My birthday also falls just one week before another anniversary though, and that is the anniversary of my diagnosis with diabetes. It was the day of Christmas Eve in 1992 that my life changed forever. This year will mark 20 years with diabetes. And that is a number that does indeed make me feel afraid.
That number puts me in a category of “people with diabetes for longer than 20 years,” Two decades of lead time for this disease to do damage from the inside. It is double the time that my body had without this disease. What lies ahead for “people with diabetes for longer than 20 years?” Is it all downhill from here? Will the specter of “long-term complications” finally reveal itself as I pass this milestone, at a time where I truly feel like my life is just beginning?
I don’t know. Diabetes works unfairly, and it doesn’t give time back for good behavior. Sometimes we try our hardest only to be told by diabetes that it isn’t good enough.
But I also know how far we’ve come in the 20 years I’ve had diabetes.
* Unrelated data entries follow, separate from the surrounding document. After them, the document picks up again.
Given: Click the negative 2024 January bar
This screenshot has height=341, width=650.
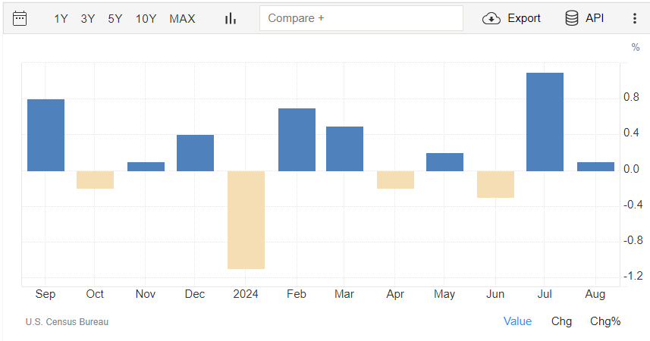Looking at the screenshot, I should coord(246,220).
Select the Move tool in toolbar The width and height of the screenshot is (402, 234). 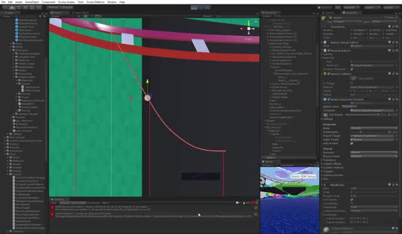[12, 8]
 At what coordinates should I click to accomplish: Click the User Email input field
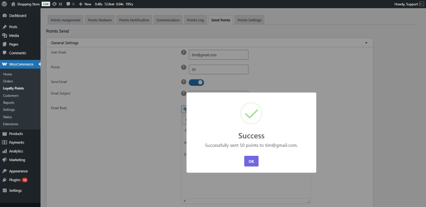click(218, 54)
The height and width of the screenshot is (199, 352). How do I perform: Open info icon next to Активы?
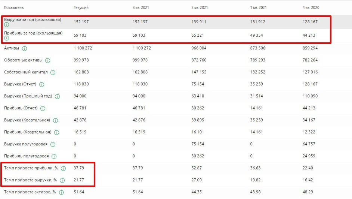(24, 49)
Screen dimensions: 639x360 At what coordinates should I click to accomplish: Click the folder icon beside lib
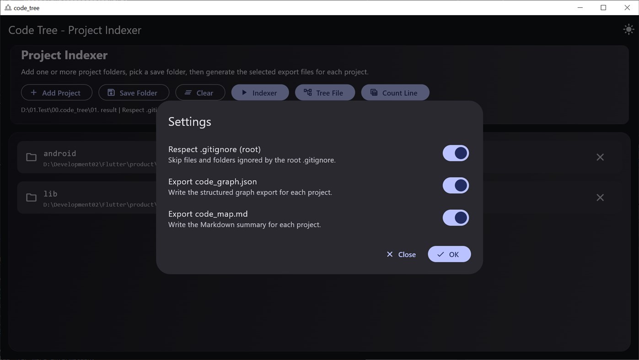31,198
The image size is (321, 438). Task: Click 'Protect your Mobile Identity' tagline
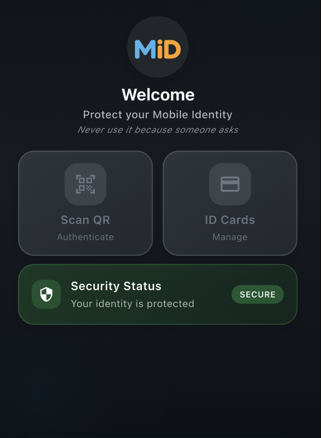pyautogui.click(x=158, y=115)
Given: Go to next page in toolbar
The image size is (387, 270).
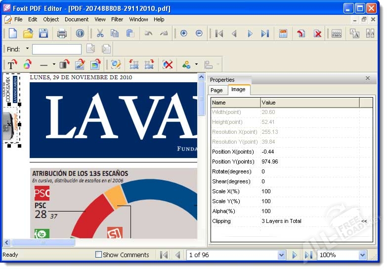Looking at the screenshot, I should point(250,33).
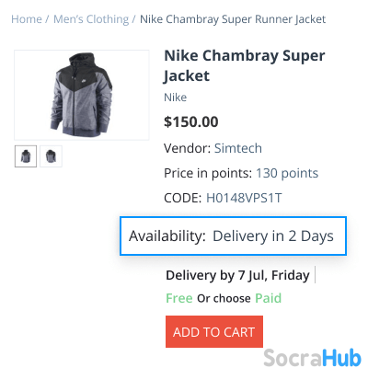Viewport: 368px width, 368px height.
Task: Click Delivery by 7 Jul, Friday text
Action: 237,275
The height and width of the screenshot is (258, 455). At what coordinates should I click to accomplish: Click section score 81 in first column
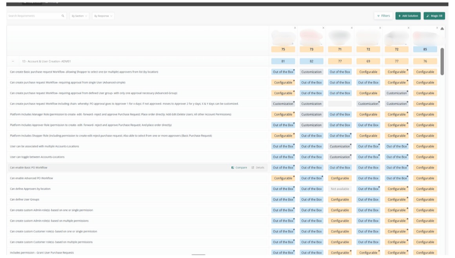click(283, 61)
I started this disease with Regular and NPH insulin, a blood glucose meter that took a blood sample the size of a pea, and blind guesses about what my blood sugar would do next. Now I have on a wireless pump, a continuous monitor, and fast-acting insulin options galore. I feel lucky to live with diabetes in a time when all of this is available, and luckier still to be in a position to have access to it.
So while I’m much less excited about my “20th” than I am my 30th, I know that today, here and now, I can count good health among my blessings. And I know that I’ll never stop trying to keep my 10 year lead on my diabetes. Now, off to begin this here birthday weekend!